Sears Gets a Second Chance: Ex-CEO Eddie Lampart Wins Bankruptcy Sale
After ESL Investments won the bankruptcy auction last month, Judge Robert Drain approved the deal to save Sears Holdings in shrunken form. All major remaining assets will be sold to ESL Investments, the hedge fund of its chairman, largest shareholder, and former CEO Eddie Lampart.
But don’t breathe a sigh of relief yet.
Store closures are not expected to stop altogether. In fact, ESL President Kunal Kamlani testified Wednesday that about 156 of the remaining 425 Sears locations are not performing well.

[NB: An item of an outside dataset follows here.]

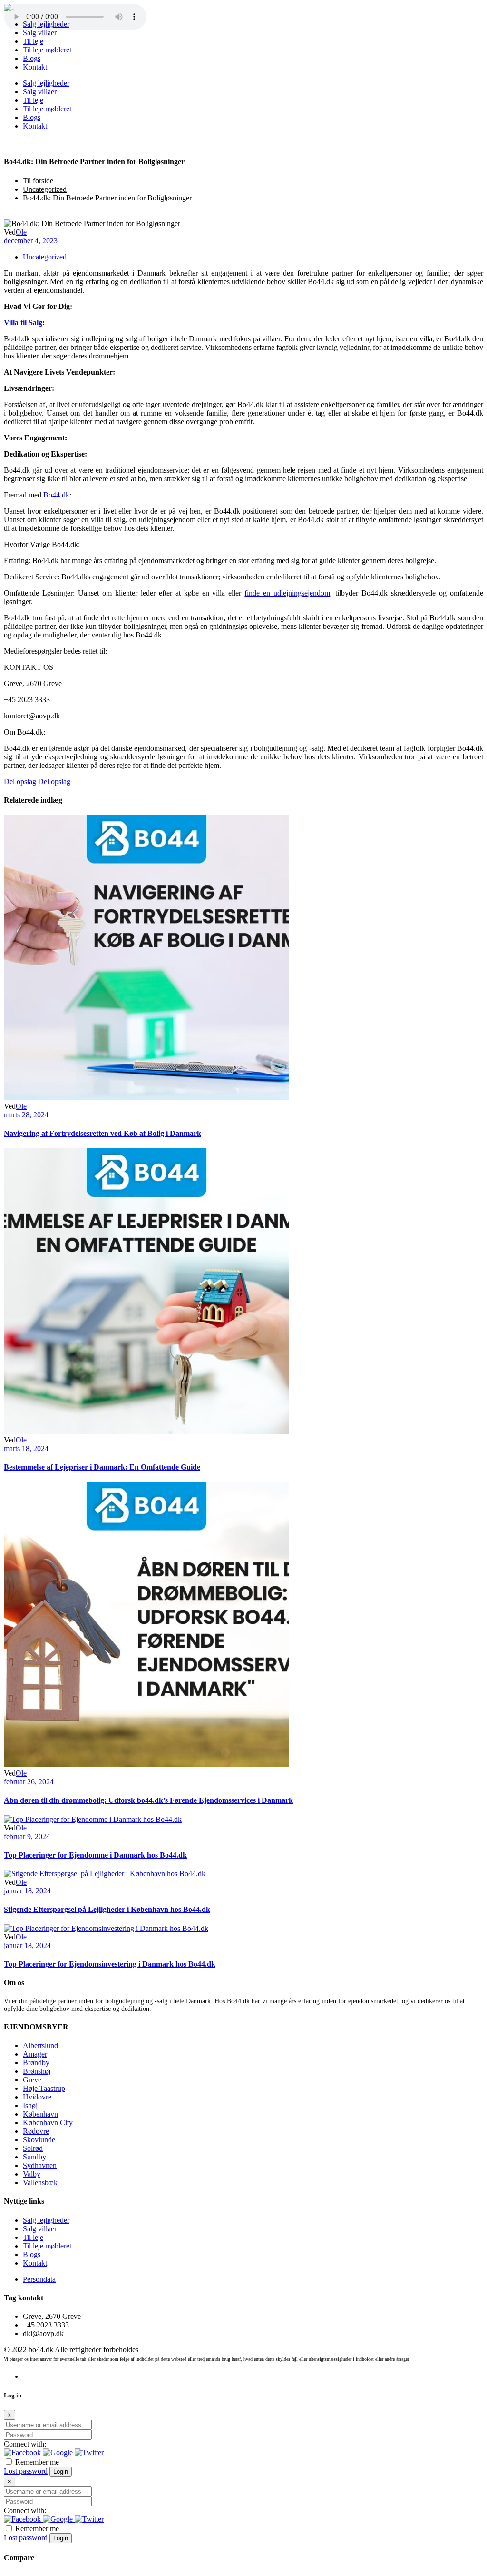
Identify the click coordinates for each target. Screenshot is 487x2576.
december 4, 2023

Employees are urging Lampart to invest in the stores to ensure they will not have to go through this again.
"I'm relieved I still have a job, but the future of my family is back in the hands of Eddie Lampert, who has proven he only cares about his own wealth and does not care about our families and our livelihoods," said Victor Urquidez, assistant manager at Sears Auto Center. “He needs to make sure that all employees who dedicated years to the company and whose jobs he destroyed get financial support for themselves and their families.”
If not for the sale to ESL, Sears would have probably had to liquidate it stores completely.

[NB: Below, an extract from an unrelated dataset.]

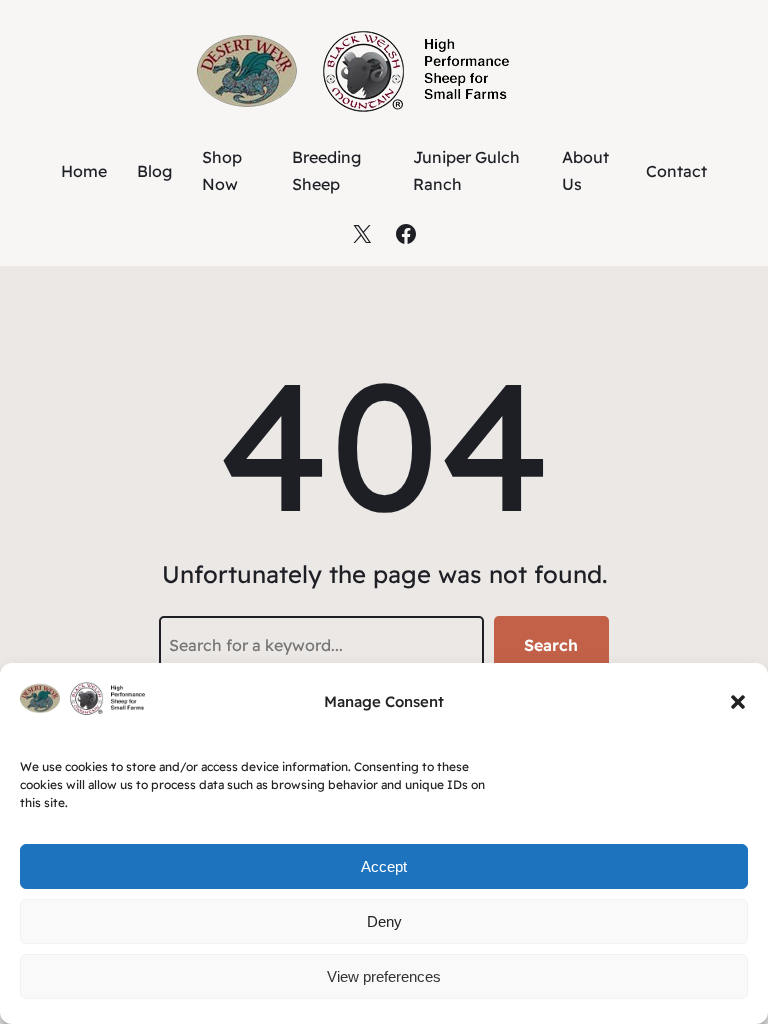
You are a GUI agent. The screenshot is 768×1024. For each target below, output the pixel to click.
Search (551, 645)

The department store has been experiencing falling numbers for roughly 15 years. It has since closed some 350,000 locations and cut about 250,000 jobs. Sears eventually succumbed to filing Chapter 11 bankruptcy this past October.
According to Greg Portell, partner and retail adviser at consultancy A.T. Kearney, Sears has about 200 stores that may potentially be successful, but only if they can get smaller.
"We intend for the new company to operate as many Sears and Kmart stores as reasonably possible, including new smaller stores that emphasize our stronger capabilities. Continuing to operate a meaningful network of stores is essential to achieving our goal of returning Sears to profitability," ESL said in a statement earlier this week.
Under the new deal, ESL would offer $5.2 billon including an $855 million cash payment. In addition, it will assume $1.3 billion of liabilities including customers’ warranties and paying off $621 million of senior debt. The new deal also does not protect Sears from further cuts.
As far as whether or not they will be able to survive long term still remains vastly unknown. One thing that is for sure is that Sears has a laundry list of changes that need to be made, and the road ahead is sure to be a bumpy one.